■ EXERCISE ■
No picture belongs in the answer, which must hold exactly the lines from the one with "You are a computer-use" through the final line below.
### SOURCE RECORDS
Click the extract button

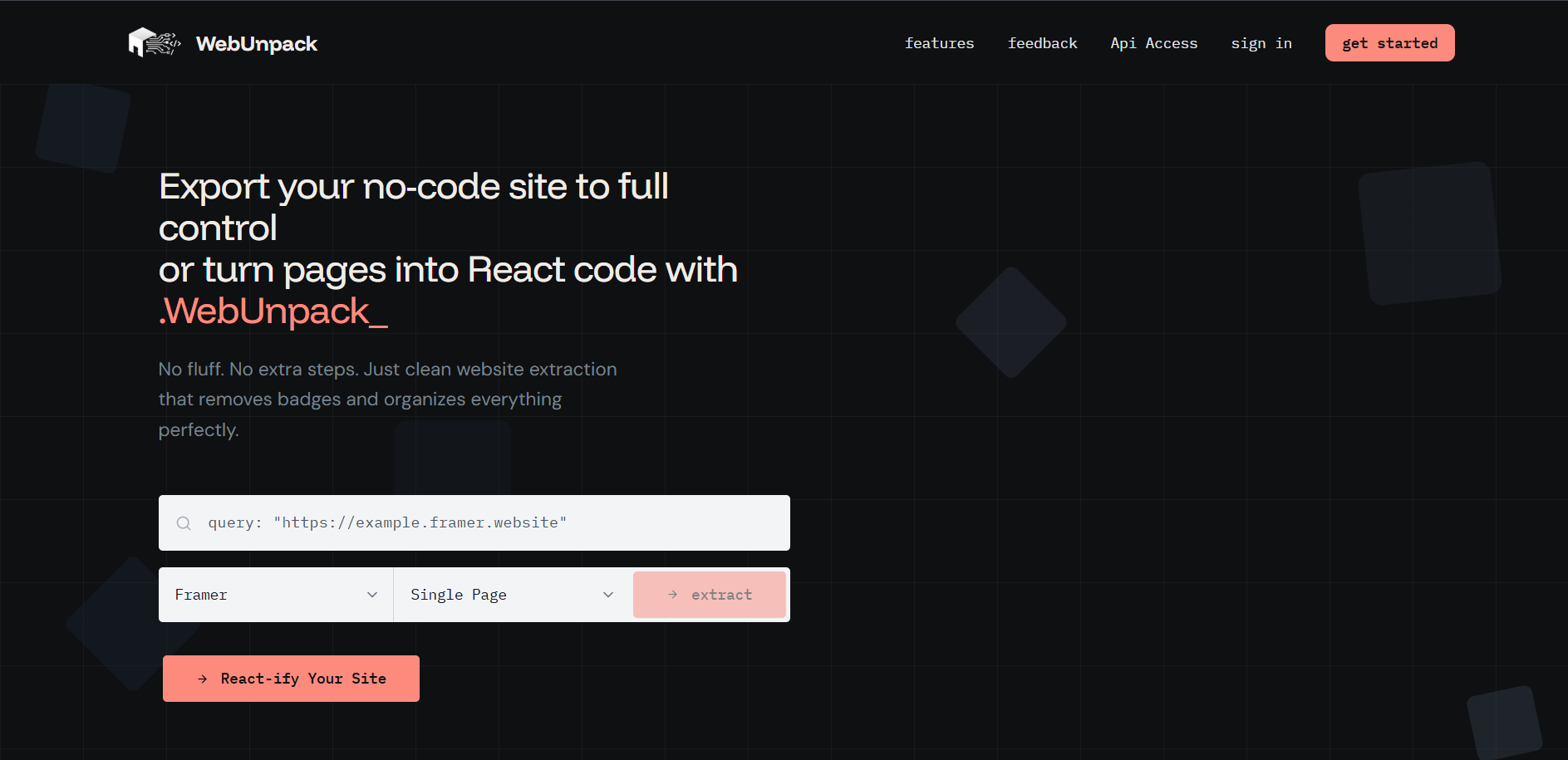(710, 594)
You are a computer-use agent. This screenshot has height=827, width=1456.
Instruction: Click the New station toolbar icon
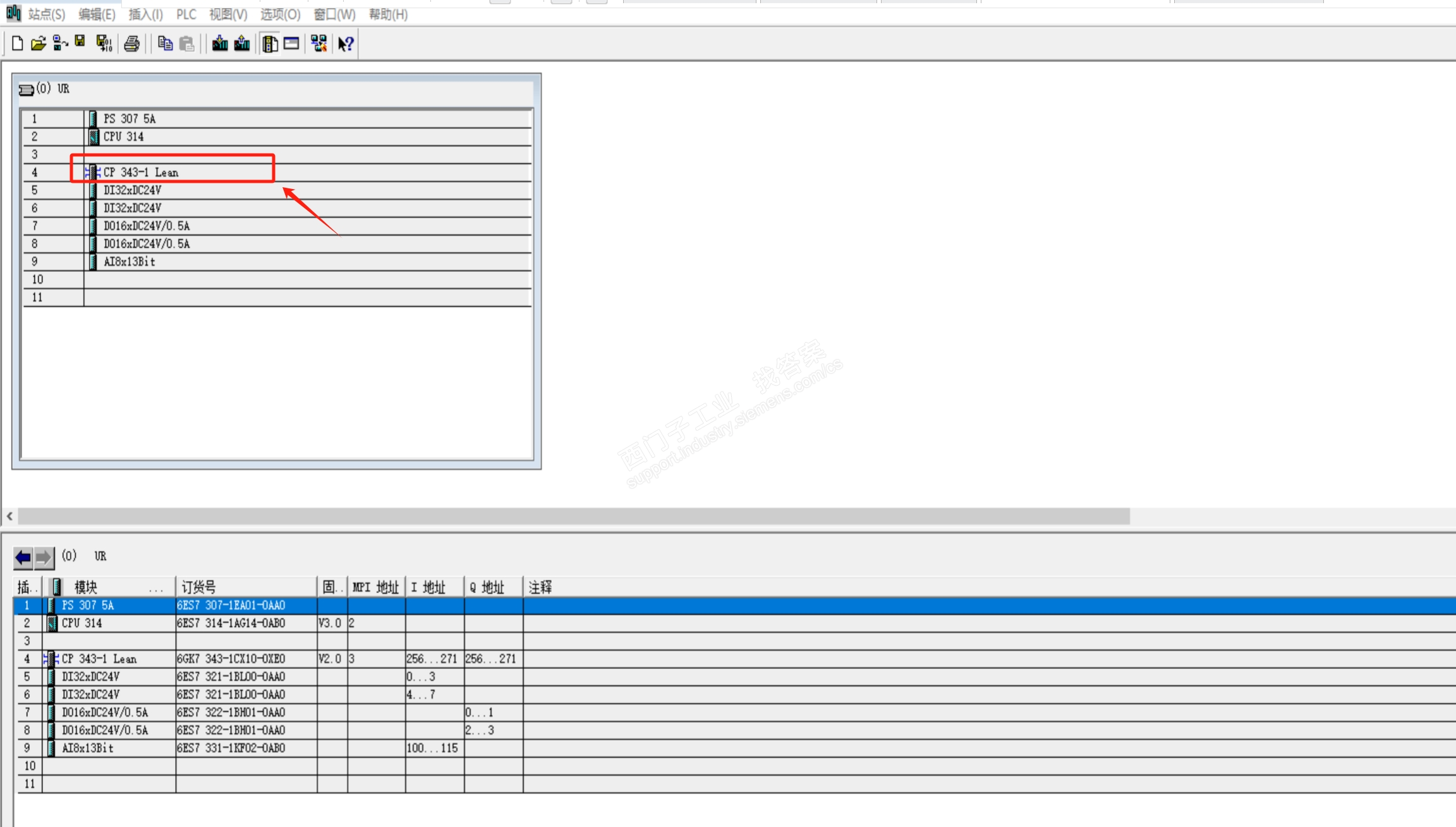coord(18,44)
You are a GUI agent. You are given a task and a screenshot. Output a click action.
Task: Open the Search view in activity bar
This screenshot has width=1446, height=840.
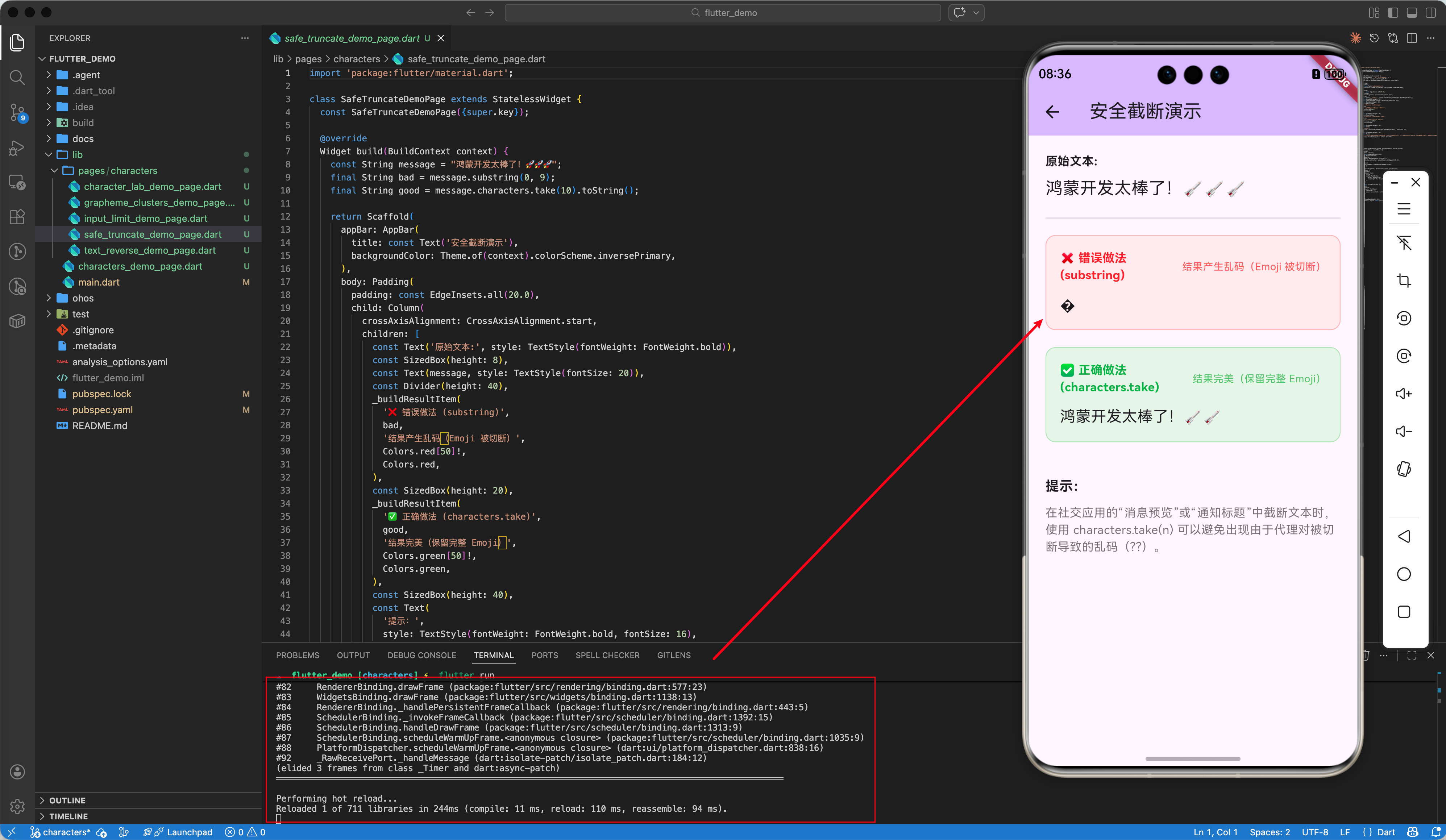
######
■ RESULT OF THE TASK ■
You are a computer-use agent. This screenshot has height=827, width=1456.
Instruction: Click the New station toolbar icon
coord(18,44)
You are a GUI agent. You are given a task and a screenshot. Output a click action.
Task: Open the Search view in activity bar
This screenshot has width=1446, height=840.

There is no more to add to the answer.